Norfolk

Dersingham teenager upset by war memorial 'criminal damage' claim

Kurtis-Ross Green at the Dersingham war memorial
Image caption Kurtis-Ross Green has helped maintain his local war memorial for over 10 years

A teenager who has voluntarily looked after a war memorial for more than 10 years says he will continue the work, despite a row with the local council.

Kurtis-Ross Green, 19, began working on the memorial in Dersingham, Norfolk because he wanted to show "respect".

He said members of Dersingham Parish Council had reported him and two other volunteers to the police for "criminal damage".

No-one from the parish council could be contacted to comment.

In 2009, Mr Green received a Young People of the Year award for his work on the memorial in his home village.

'Wonderful place'

He said he had started working on the area surrounding the structure when he was nine-years-old and had helped make it a "lovely paved area suitable for disabled people".

"It's a lovely mass of colour and a wonderful place to sit and relax," he said.

Image caption Kurtis-Ross Green said he was "upset" by how he had been treated

Mr Green said he and his two colleagues - who he calls the "Memorial Three" - were given formal permission by Dersingham Parish Council to maintain the memorial in 2010.

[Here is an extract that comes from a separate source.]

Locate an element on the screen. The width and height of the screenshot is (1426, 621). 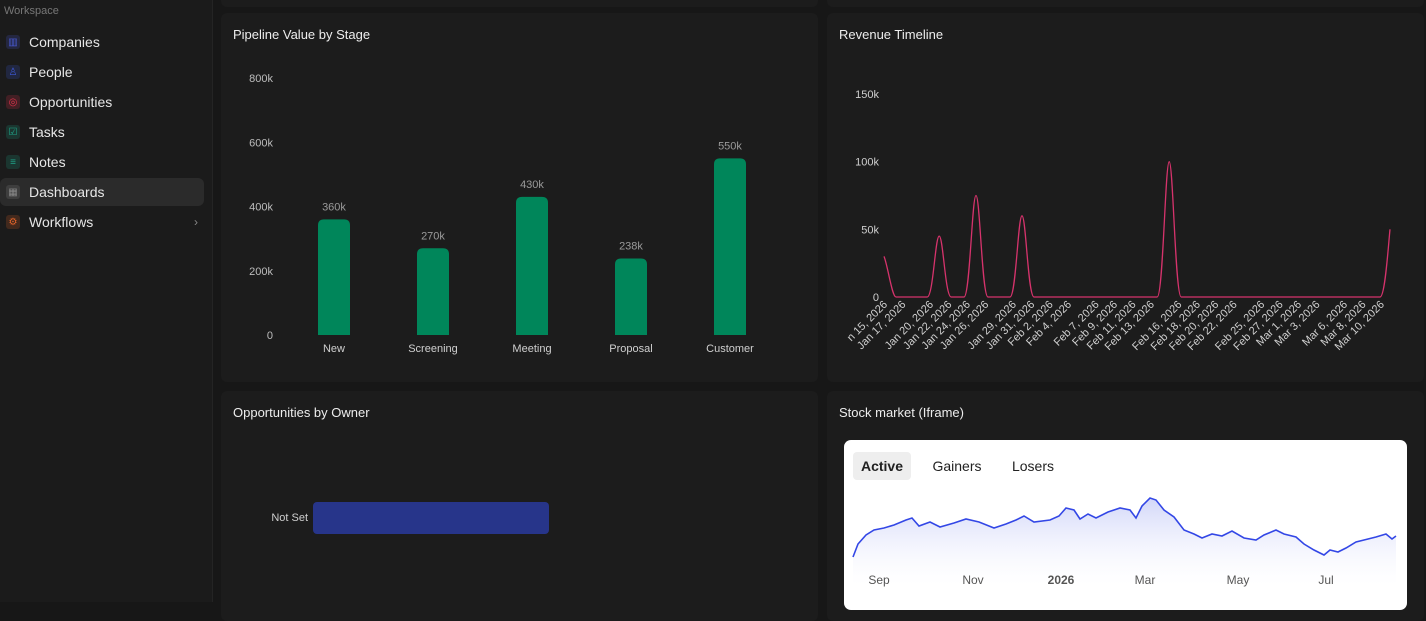
x-tick-label: New is located at coordinates (334, 349).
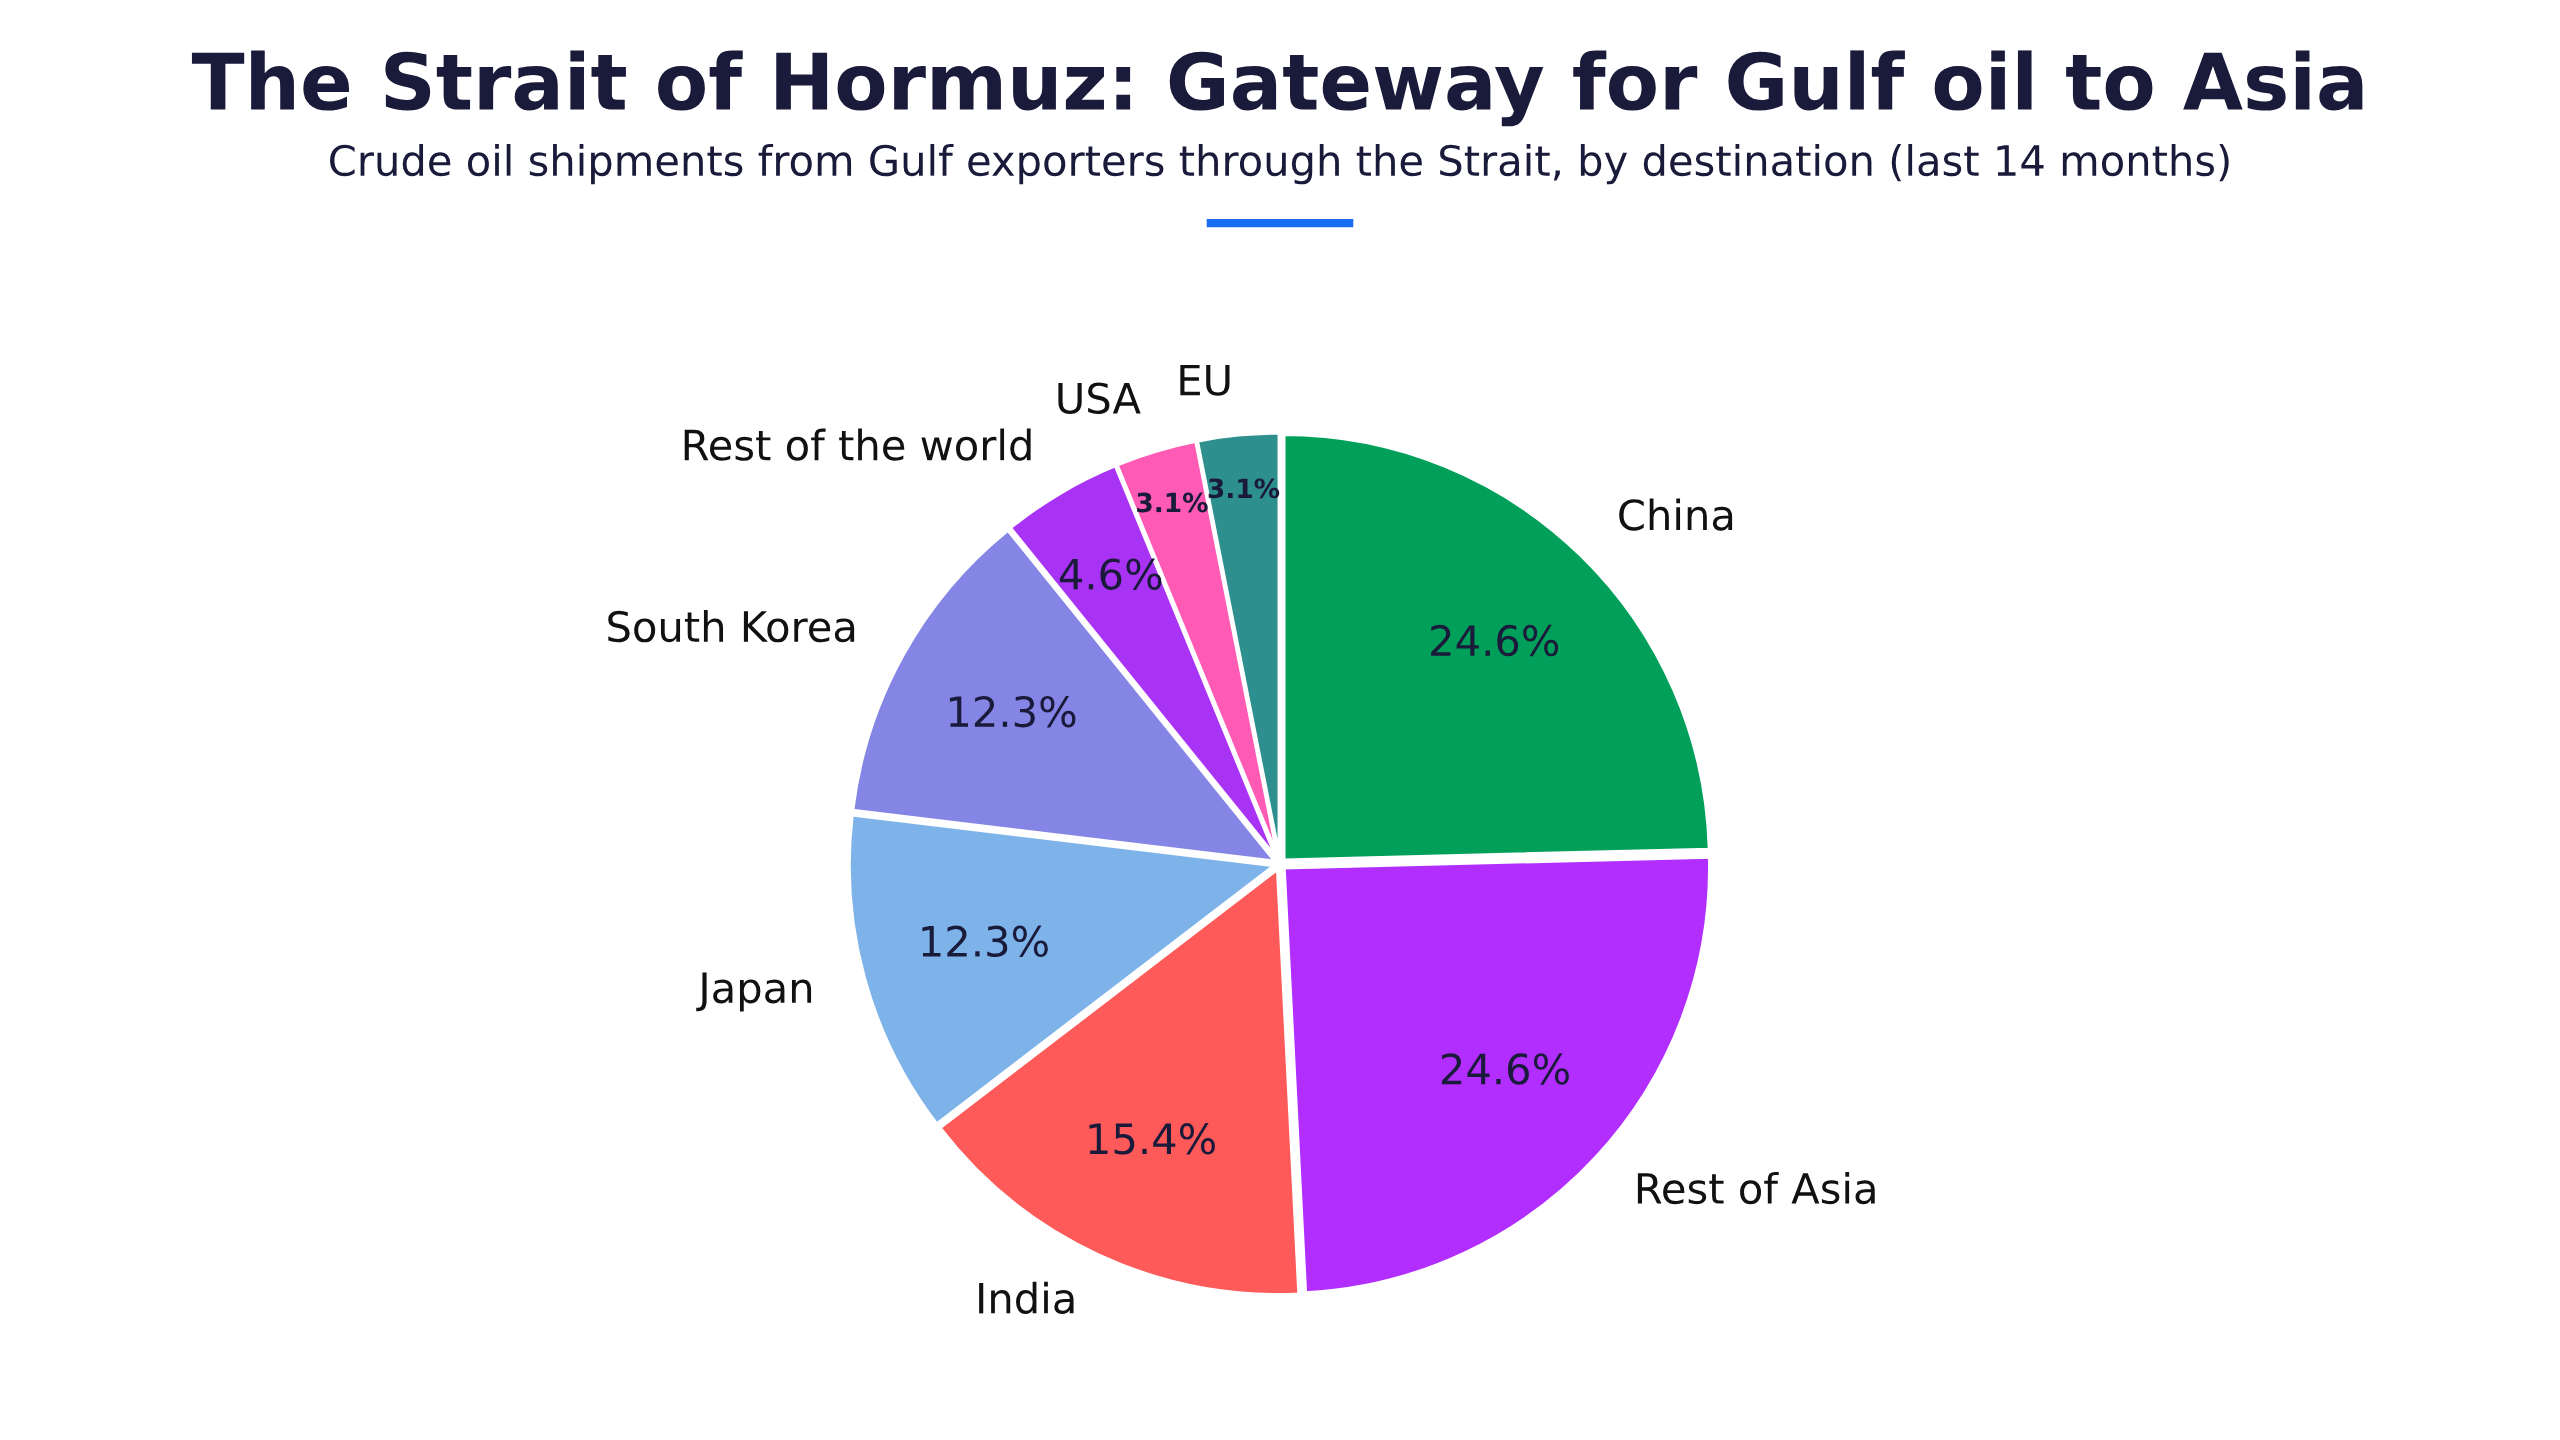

Before that, he said it was "overgrown" and "looked like a jungle".

Mr Green said the police became involved when he tried to connect a pipe to the mains so he could water the flowers.

Norfolk Police confirmed it had received a complaint from the council on 14 February and said the matter had been passed to the Crown Prosecution Service.

"It's made me feel very upset and sickened to know they're trying to prosecute me for criminal damage for all the hard work and grafting that I've put into the site," Mr Green said.

"We are still carrying on with our work regardless."

Working on 'resolution'

Another volunteer, John Houston, said he had been spoken to by the police.

"I don't think it's the way it should have been done," Mr Houston said.

"They should have come speak to us first about our thoughts and views and why we did things."

A spokesperson for Norfolk Police said: "Police are aware of Kurtis' efforts in cleaning up the memorial and we will work with all concerned to try to reach an acceptable resolution."